This post was originally written during my training period at The Data School explaining a technique I used on a client project.
For a recent client project I was trying to visualise salary data on a map as a means of exploring salaries in different locations. The problem I had was that I only had a city/area name for each of my data sets, as can be seen below. Of course Tableau can pick up these names and plot them as cities but I was finding that some of them were not accurate. Having no geographic coordinates also meant that I had no means of matching these locations to a shapefile to make a slightly more interesting map. I wanted to try and create something that was slightly better than some incorrectly positioned circles.

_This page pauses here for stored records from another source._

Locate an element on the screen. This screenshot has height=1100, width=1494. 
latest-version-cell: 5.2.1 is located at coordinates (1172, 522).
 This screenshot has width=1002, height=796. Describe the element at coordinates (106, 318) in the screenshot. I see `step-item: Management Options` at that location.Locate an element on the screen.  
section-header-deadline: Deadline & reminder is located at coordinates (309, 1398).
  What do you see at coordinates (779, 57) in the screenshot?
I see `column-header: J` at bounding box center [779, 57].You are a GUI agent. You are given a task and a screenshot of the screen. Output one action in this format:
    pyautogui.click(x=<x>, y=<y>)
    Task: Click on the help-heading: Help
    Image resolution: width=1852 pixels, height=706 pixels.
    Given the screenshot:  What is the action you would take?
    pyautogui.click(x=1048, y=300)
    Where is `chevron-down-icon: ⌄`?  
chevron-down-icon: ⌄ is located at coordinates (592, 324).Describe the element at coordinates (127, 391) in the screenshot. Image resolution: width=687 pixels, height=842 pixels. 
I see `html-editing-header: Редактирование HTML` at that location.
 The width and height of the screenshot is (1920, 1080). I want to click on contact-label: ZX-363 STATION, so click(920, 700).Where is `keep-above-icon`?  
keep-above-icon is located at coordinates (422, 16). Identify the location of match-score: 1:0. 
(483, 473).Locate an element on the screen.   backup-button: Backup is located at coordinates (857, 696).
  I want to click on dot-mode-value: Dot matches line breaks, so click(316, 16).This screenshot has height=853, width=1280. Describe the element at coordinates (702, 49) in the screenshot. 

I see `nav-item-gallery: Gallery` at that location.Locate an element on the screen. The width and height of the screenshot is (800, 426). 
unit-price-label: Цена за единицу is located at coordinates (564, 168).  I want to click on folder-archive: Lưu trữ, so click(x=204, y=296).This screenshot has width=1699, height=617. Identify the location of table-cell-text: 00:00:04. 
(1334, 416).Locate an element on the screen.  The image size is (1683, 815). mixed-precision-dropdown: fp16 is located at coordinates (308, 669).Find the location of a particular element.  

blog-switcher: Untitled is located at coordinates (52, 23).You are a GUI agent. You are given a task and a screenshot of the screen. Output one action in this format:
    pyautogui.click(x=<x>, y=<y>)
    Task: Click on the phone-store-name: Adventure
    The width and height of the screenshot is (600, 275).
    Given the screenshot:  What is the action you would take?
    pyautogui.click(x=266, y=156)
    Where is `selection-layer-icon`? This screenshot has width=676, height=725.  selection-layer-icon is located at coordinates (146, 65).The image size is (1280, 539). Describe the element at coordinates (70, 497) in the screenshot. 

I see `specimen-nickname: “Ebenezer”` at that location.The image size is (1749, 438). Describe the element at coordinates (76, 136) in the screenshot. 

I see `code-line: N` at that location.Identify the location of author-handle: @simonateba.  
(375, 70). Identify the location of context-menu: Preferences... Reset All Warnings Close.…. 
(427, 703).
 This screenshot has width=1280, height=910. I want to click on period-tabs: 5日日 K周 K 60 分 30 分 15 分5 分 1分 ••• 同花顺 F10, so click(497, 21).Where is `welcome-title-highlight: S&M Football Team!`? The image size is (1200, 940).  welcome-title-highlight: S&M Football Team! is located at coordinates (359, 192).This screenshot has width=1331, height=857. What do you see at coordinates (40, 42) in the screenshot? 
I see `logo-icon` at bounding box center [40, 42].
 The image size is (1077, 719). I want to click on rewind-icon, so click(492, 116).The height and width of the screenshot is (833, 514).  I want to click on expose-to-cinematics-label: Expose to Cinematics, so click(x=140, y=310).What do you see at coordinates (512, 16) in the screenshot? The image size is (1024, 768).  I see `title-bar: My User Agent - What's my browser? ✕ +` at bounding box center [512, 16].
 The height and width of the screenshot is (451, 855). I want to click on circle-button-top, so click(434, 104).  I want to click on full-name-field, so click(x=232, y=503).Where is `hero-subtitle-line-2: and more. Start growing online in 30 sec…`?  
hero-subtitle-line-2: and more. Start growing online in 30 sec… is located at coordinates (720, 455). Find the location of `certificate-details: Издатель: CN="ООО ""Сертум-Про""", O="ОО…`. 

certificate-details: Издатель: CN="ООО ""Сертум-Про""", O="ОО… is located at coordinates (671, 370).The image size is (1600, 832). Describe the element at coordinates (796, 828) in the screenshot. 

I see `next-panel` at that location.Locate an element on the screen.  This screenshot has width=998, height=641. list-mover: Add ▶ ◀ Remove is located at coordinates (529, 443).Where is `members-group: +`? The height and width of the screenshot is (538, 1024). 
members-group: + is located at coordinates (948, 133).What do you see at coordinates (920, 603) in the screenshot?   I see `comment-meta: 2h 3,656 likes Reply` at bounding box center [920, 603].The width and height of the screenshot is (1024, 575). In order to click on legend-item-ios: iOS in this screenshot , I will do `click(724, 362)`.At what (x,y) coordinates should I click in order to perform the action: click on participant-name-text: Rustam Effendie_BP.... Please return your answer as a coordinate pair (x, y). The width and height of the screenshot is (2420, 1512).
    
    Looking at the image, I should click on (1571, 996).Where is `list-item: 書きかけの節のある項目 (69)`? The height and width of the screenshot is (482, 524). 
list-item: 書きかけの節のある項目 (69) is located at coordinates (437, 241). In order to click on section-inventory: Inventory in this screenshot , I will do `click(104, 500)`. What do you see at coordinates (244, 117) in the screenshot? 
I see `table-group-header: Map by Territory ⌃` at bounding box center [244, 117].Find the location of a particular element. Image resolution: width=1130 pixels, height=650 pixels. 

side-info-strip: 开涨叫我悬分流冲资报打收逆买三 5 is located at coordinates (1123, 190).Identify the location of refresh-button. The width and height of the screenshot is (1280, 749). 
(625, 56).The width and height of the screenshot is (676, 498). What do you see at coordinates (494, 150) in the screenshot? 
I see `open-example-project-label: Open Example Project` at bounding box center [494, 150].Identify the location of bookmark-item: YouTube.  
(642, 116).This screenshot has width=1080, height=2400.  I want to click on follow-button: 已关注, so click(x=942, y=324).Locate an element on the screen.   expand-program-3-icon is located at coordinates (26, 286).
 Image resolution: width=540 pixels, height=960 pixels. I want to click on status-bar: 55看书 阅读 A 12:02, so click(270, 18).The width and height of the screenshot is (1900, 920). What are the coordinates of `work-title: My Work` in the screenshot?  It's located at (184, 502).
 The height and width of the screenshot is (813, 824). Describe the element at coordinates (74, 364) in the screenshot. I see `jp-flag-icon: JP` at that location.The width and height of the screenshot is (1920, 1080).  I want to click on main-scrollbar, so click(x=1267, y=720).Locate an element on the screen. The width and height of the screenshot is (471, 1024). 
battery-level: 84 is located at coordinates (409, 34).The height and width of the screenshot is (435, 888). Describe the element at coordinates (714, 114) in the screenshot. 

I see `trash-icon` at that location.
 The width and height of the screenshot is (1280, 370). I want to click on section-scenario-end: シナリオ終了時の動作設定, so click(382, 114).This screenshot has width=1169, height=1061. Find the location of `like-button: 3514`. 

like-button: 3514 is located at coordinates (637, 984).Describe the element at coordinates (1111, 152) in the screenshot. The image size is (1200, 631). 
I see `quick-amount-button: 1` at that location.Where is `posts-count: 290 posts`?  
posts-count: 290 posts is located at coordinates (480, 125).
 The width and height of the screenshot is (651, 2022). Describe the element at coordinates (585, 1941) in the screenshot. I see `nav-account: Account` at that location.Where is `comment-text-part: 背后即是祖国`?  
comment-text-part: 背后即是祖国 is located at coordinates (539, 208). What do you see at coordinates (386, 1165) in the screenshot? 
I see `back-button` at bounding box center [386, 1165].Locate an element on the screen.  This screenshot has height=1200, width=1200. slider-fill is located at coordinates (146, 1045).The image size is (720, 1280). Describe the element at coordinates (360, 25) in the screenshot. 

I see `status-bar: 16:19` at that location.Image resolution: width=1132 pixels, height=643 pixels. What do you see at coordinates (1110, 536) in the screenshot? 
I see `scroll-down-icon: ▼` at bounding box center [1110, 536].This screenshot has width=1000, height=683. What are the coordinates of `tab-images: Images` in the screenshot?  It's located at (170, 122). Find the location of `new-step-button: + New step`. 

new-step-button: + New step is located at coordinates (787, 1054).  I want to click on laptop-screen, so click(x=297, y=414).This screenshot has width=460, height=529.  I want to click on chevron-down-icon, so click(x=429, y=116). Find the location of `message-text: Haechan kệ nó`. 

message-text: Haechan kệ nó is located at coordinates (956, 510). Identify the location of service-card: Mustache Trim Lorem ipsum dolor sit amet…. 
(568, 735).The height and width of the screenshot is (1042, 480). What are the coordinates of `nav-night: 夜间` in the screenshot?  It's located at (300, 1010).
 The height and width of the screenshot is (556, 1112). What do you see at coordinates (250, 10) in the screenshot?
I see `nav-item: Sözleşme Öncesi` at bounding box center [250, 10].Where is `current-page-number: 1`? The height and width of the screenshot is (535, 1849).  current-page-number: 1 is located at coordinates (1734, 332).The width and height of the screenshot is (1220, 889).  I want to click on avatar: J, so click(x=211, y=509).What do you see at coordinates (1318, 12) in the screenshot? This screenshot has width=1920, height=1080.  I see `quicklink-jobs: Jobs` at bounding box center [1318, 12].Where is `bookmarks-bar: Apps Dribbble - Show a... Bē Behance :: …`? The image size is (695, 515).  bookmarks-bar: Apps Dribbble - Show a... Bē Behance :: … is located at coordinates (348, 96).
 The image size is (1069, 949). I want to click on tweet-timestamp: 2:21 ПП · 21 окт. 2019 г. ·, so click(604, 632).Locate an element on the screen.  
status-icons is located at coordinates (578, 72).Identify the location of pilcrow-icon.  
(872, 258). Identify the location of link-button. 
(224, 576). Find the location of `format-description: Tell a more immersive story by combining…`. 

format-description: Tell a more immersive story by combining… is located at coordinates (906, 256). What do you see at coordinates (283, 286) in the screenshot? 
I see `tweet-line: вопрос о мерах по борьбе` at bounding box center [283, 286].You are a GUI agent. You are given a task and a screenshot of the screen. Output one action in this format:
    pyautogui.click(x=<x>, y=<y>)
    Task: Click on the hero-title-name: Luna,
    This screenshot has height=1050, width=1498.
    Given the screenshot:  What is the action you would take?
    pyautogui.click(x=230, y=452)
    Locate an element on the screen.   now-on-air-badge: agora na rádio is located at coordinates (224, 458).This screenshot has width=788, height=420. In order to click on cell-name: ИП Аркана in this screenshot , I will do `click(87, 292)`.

After some asking around at The Data School, I was introduced to the Open Route Service API. This allows you to input various lines of address data, such as street address, city, county etc and the API will provide you with some geographic coordinates for address you enter. Another great feature of the API is that you can reverse geocode, so you can input a bunch of latitude and longitudes and the API will return the closest matched address to your points. I’m sure these are features that many people would find useful.
So how did I go about preparing this data using Alteryx. The Open Route Service is free to sign up to. Once you have signed up to the service, you can generate yourself an API key and start calling the API. To geocode your data, you need to use the ‘forward geocode service’ with the URL endpoint https://api.openrouteservice.org/geocode/search?&api_key=…&text=…&size=1&bounday.country=GBR‘
There is extensive documentation on the service on the different parameters that can be used to structure the URL, but in this instance I’m populating the URL with my city followed by United Kingdom (e.g. Bristol, United Kingdom). I have used the formula tool to structure my URL using the different fields, this can be seen below. The API will make several matches to locations if they are quite vague like mine, so using size=1 returns just the first record for each city. Boundary.country=GBR ensures the search is only made in the UK.
The next stage of the workflow makes the call to the API through the download tool. In this instance I had to use the ‘wait a second’ macro, which is part of the 2016 CREW macro pack and can be downloaded here. This adds in a delay of your choice for each row to be passed onto the next tool. I found that I was calling the API too much without this in place, so not all of my rows were being geocoded. With a smaller dataset you may find that it’s okay, however, mine only contains 130 rows and was still getting blocked. On the free plan of Open Route Service you can make 40 calls a minute, from this you can start to work out how many seconds delay you’d need on your workflow.
Once the data is downloaded, I have followed a fairly standard approach to parsing out the relevant data. I’ve used the JSON parse tool so start to bring some structure to my data, and the text to columns tool to split the JSON headers into separate fields. You can see below that in this data I now have some geographic coordinates (circled in blue).
The next stages of the workflow involve assigning a label to each location of my original dataset using the multi-row formula tool, which can be seen below. I’ve then split my data into two streams, those that contain the geographic coordinates and those that have the more detailed address information. I’ve used the cross-tab tool to pivot the data into its correct structure, grouping by the label I had previously assigned to each address point. Now we can start to see some data that will be useful to use.
The final stage involved joining the data back to my original file, to bring through information regarding salaries. Last but not least I used the create points tool to generate some centroids for my latitude and longitudes to check the API had placed generate the points in the right location.
From here, I went on to join my data to a hex map of the UK and came up with the visualisation below. You can explore it on my Tableau Public here. I found this the Open Route Service to be very helpful and will definitely be using it again in the future. Hopefully you manage to find this useful in your own work as well!